We tried to present a way to find and apply an appropriate degree of parallelism for integrated architectures. First, to manage the thread-level parallelism of the GPU, we transforms OpenCL kernels to be able to run with a specific number of threads. Also, we made a machine learning modeled based on results from micro kernels, and calculate performance-relevant static features of the OpenCL kernel. With pre-runned data with synthetic workload, we expect to predict optimal degree of parallelism on any architecture for target application before running it.

The remainder of this paper is organized as follows. In Section 2, we discuss the background information to extract features, about how GPU runs workload on it. In Section 3, we describe how we runs limited number of cores and the ML model to determine the number of threads for the CPU and the GPU. Sections 4 discuss the experimental setup and the results. Section 5 concludes this paper.

## Chapter 2

# Background

### 2.1 Integrated CPU-GPU Architecture



Figure 2.1: SoC and ring interconnect architecture of Intel i7 processor 6700K[9]

Unlike traditional GPU, which located outside of CPU chip and has separate memory, integrated systems shares same memory for both CPU and GPU. Figure 2.1 shows Intel Gen9 architecture, which also shares last level cache with GPU. On discrete architecture, programmers should copy data from CPU memory to GPU before GPU start working, and copy it back when GPU completes it computation. For application in which CPU and GPU should communicate often the overhead of memory copying gets more significant. By using integrated systems we can avoid this overhead.

### 2.2 OpenCL Programming

In this section, we discuss the background of running kernels on GPU systems using OpenCL.

Based on OpenCL programming models, the workloads are consit of multiple work items. One work item is related to data position on which GPU thread will perform on. A *compute unit* in GPU will process multiple work items simultaneously on same instruction. Since GPU contains of several CUs, we make a group of work items to run on single CU. The number of work items can be larger than the number of cores inside CU since GPU can switch working data and use others in work group for performance. On OpenCL, we can number the work items in different dimension. The work item number and dimension will make memory accesses form differently.

On 1D kernel, the work items will be assigned continuously. Figure 3.1 is an example for 1D kernel. From the kernel, we can see that continuous threads in a work group will write on continuous region on array B, while starting read from N-strided on array A.

On 2D kernel, the work groups are shaped on 2D space. Figure 2.2 shows when the work group is size of 42. On example kernel, the global id of work items in a box will be numbered from 0 to 3 for  $global_id(0)$  and 0 to 1 for



Figure 2.2: 2D kernel execution

 $global_id(1)$ . We used these two values for indexing data region which the work item accesses, like A[i][j], the size of work group affects on memory pattern of kernel.

Unlike AMD, Intel uses concept of threads which performs SIMD operation.
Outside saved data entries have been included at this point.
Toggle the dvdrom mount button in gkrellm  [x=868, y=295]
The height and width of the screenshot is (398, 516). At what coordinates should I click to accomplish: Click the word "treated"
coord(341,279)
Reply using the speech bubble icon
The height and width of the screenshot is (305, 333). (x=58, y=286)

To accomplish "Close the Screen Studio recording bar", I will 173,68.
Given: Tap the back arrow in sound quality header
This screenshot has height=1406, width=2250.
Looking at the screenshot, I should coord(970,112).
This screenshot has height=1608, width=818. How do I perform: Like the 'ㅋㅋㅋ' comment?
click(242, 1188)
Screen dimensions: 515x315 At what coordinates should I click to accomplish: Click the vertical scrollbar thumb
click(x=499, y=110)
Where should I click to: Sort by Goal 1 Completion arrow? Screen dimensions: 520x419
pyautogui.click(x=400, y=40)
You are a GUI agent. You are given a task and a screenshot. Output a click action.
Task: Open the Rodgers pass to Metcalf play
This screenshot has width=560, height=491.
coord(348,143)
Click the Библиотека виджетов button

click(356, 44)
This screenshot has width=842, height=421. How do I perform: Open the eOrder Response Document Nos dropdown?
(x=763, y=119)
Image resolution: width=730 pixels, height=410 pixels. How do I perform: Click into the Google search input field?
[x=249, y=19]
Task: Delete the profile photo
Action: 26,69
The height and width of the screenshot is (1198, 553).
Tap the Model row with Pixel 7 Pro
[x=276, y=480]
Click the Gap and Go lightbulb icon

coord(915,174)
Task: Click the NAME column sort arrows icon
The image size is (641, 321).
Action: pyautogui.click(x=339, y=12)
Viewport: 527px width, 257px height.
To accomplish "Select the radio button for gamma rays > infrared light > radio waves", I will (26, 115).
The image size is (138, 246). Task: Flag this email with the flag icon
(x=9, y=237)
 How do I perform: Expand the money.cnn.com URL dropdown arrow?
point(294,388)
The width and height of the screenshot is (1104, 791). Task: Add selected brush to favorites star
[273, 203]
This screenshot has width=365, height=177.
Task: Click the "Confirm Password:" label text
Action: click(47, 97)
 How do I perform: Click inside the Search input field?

Figure 2.3 illustrates intel Execution Unit. Each gen9 EU has seven threads and each thread has its own registers to deal with SIMD operations. The number of SIMD lanes is decided on compile time by intel graphics compiler.



Figure 2.3: The Execution Unit(EU) of Intel GPU.[9]

### Chapter 3

# Implementation

### 3.1 Overview

### 3.2 Kernel Modification

This section discuss about how to throttle workloads. We only modified software code to leverage the number of running cores on devices. The number of activate core is dependent on two parameters:  $throttling\_alloc$  and  $throttling\_mod$ . Code for throttling is inserted before kernel loop starts. The if-else statement tests whether the *work item id % throttling\\_mod < throttling\\_alloc*. If not, core will skip the whole loop, not making any memory requests.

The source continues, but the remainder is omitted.